● Records shown:
□ □ □ □ □

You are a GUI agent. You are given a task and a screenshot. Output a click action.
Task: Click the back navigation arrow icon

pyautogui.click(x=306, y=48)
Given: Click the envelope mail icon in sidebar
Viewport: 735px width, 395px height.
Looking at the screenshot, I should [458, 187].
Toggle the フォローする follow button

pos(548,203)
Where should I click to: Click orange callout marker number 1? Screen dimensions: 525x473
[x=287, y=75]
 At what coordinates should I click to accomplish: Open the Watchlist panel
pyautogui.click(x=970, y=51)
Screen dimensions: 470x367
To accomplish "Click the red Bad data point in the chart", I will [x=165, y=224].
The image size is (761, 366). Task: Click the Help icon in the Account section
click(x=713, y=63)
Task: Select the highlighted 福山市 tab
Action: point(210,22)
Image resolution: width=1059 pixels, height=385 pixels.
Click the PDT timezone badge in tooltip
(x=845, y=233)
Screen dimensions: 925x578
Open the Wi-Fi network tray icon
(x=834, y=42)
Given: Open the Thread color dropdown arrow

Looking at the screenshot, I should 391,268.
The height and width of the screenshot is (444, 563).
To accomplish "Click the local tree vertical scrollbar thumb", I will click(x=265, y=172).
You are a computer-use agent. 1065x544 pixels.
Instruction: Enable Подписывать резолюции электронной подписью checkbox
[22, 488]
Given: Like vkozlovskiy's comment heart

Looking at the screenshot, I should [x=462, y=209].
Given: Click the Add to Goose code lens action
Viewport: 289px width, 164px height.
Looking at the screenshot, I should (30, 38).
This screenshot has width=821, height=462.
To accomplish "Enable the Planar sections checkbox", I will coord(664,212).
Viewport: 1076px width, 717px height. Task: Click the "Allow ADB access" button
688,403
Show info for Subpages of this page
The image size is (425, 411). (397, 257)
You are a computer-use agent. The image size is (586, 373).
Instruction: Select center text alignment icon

□ □ □ □ □

● Exercise brief: Find how many lines in the entries above have the string "pixels" and report only that number.

● Response to the task: 2